The market conditions will effect National Grid customers during its five-month heating season, which runs from approximately Nov. 1 to March 31. There are two components of customers’ bills relating to natural gas: energy supply and energy delivery.

“The supply portion, which includes the actual cost of the natural gas commodity, is set to the market place and is passed on directly to customers without markup,” said Patrick Stella, communications manager for National Grid.

In late September, National Grid made a filing for a potential rate increase in the delivery aspect to the New York Public Service Commission for review. The delivery aspect also includes the cost of maintaining and repairing the delivery system and responding to emergencies related to the system.

National Grid’s supply forecasts are updated at the end of each month. Based on the end-of-September market conditions forecast for the five-month heating season, the utility’s residential customers who on average, run 713 therms from November to March, are forecast to pay $651. That’s about $155 more than the previous heating season for the same amount of energy.

National Grid says the 713 average figure relates to the “upstate” New York region and it doesn’t calculate average seasonal therms down to individual regions like Northern New York.

“Therm” is the unit of measurement of natural gas over time. One therm is equal to 100,000 British thermal units, BTUs. To put that in perspective, the U.S. Energy Information Administration says that 100,000 BTUs is the quantity of heat needed to raise the temperature of 1 pound of water by 1 degree Fahrenheit.

“That forecast is based on information available at the end of September and it assumes normal winter weather,” said Melanie Littlejohn, vice president of customer and community engagement for National Grid. “Cost and use are impacted by weather conditions. We want to remind everyone that forecast figures today are approximate and based on the current snapshot in time.”

‘still relatively low’

For pricing, the gas market closely watches the “Henry Hub” — a distribution hub on the natural gas pipeline system in Erath, La. The Henry Hub “spot price” rose from $5.63 per million British thermal unit, MMBtu, on Sept. 29 to $5.95 on Wednesday.

“These prices still remain relatively low and stable compared to history,” Mr. Meyer said. “At this time of year, we once saw prices of up to $14 (per) MMBtus. So prices in the $5 and $6 range, while higher relative to recent history, is still relatively low and stable compared to a longer view back.”

The “potential future supply” of natural gas, Mr. Meyer said, is at a record high.

“When we look at those natural gas resources that are recoverable, the U.S. has an abundance of that supply,” Mr.
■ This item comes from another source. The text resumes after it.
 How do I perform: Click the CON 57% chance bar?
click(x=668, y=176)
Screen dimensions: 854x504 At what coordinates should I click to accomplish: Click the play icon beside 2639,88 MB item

Meyer said. “The question is, what can economically be produced and then moved?”

For example, there needs to be infrastructure in placed to move that natural gas to where it’s needed.

“That will play out differently in different parts of the country,” Mr. Meyer said.

In the past decade, he said, natural gas producers were generally quick to restart drilling operations as natural gas prices increased.

“However, during the past year, as natural gas prices recovered, the resumption of drilling activity has been somewhat muted,” Mr. Meyer said. “Production has grown this year but it hasn’t really grown as much as expectations given the history we’ve seen.”

There are reasons for that production decline, Mr. Meyer said.

“Those companies that explore and produce for natural gas have announced more discipline in terms of their capital expenditures in intent to grow production,” he said. “That discipline is based on their experience last year and over recent years with low natural gas prices. Coming off those lows, we really haven’t seen quite as quick a growth as we might have expected.”

But Mr. Meyer is encouraged by seeing growth in production in the southern U.S. as well as more infrastructure there.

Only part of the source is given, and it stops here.